Oral administration to humans produced similar serum level increasing effects as observed in animal tests. The doses administered are about the same as administered heretofore, i.e., between about 50 mg. and about 300 mg. per dose.

Claims

1. An orally administrable, rapidly soluble, and readily absorbable, sedative hypnotic composition comprising between 25 mg. to 300 mg. per dosage unit of 2-methyl-3-(o-tolyl)-4(3H)-quinazolinone and its pharmaceutically acceptable acid addition salts, and at least two adjuncts selected from the group consisting of:

a surfactant effective for wetting and dissolving said quinazolinone present in an amount of 0.5% to 300% by weight of said quinazolinone and selected from the group consisting of a polyoxypropylene-polyoxyethylene nonionic compound, a polyoxyethylene glycol ester of a higher fatty acid, an alkyl phenoxy poly(ethyleneoxy)ethanol, an alkyl poly(ethyleneoxy)ethanol, a complex organic phosphoric acid, a complex organic phosphoric acid ester, a polyoxyethylene derivative of a sorbitan fatty acid ester, and lecithin;

an acidifier present in an amount between 10% and 1000% by weight of said quinazolinone and selected from the group consisting of hydrochlorides of glycine, glutamic acid and lysine;

an aggregation preventing carrier present in an amount between 100% and 2000% by weight of said quinazolinone and selected from the group consisting of mannitol, sorbitol, starch, lactose, sucrose, polyethylene glycol of a molecular weight between 1000 and 6000, and microcrystalline cellulose; and

a dispersant present in an amount between 0.5% and 50% by weight of said quinazolinone and selected from the group consisting of finely divided silica and finely divided silicate;

said quinazolinone compound being present in said composition in the form of finely divided, discrete, substantially non-aggregated particles, wherein the particle size does not exceed 20.mu., at least the majority of said particles being and remaining separate from each other, and the adjuncts being present in intimate contact with the discrete particles of said quinazolinone.

2. The composition of claim 1 in a tablet dosage form.

3. The composition of claim 1 in a capsule dosage form.

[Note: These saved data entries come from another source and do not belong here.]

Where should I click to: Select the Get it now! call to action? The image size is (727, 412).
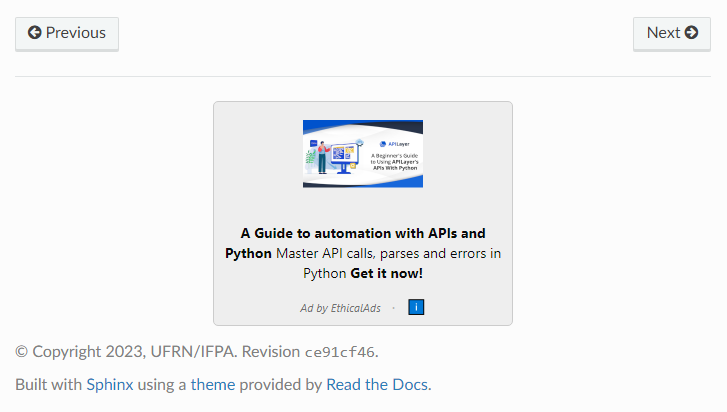click(x=387, y=273)
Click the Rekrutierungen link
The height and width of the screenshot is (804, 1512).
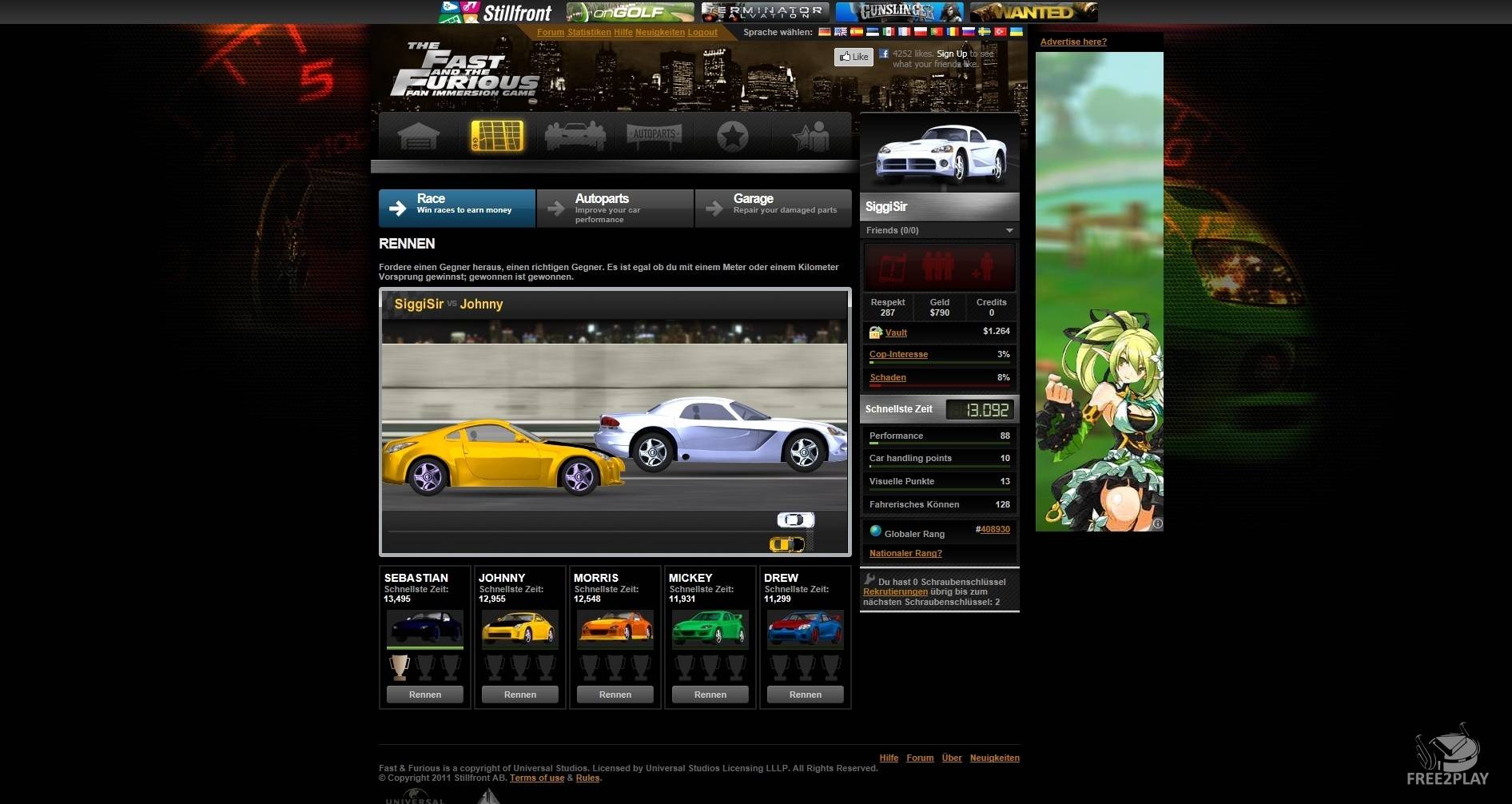[895, 592]
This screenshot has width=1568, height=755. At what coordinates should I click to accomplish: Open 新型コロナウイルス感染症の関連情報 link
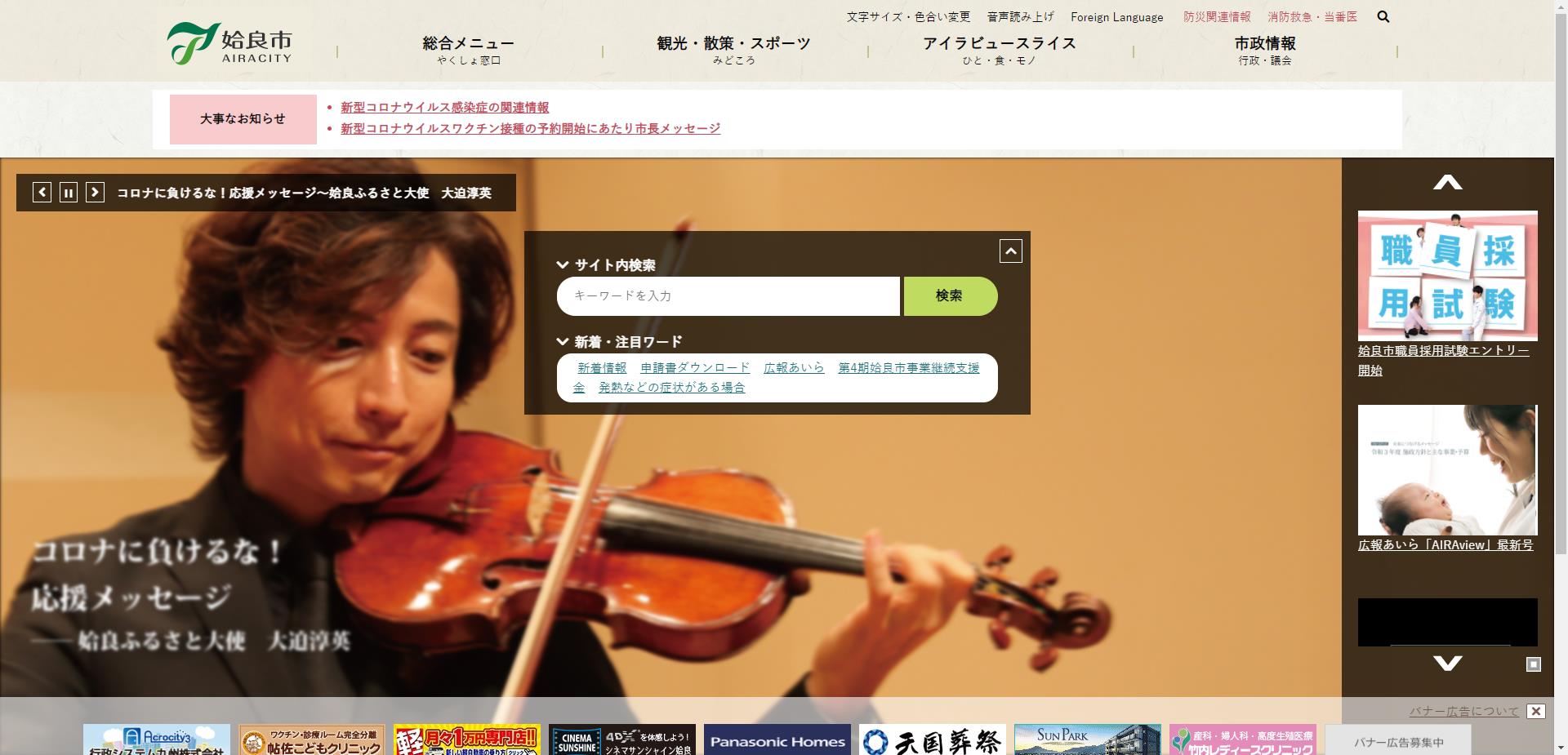pos(444,108)
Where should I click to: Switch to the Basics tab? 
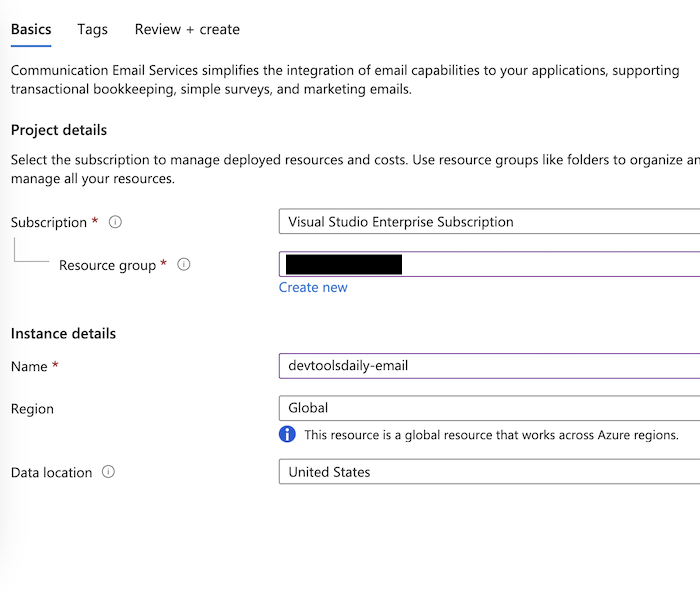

4. The composition of claim 1 wherein the quinazolinone is present in an amount of between about 150 mg. and about 250 mg.

5. The composition of claim 1 wherein the particle size of the quinazolinone is less than about 5.mu..

6. The composition of claim 1 wherein the particle size of the components is in the range of 1.mu. to 5.mu..

7. The composition of claim 1 wherein the acidifier is glycine hydrochloride and the dispersant is finely divided silica.

8. The composition of claim 1 which contains a polyoxypropylene-polyoxyethylene nonionic surfactant, a dispersant which is finely divided silica and an aggregation preventing carrier which is starch powder.

9. The composition of claim 1 which comprises a polyoxyethylene monostearic acid ester surfactant, glycine hydrochloride and starch.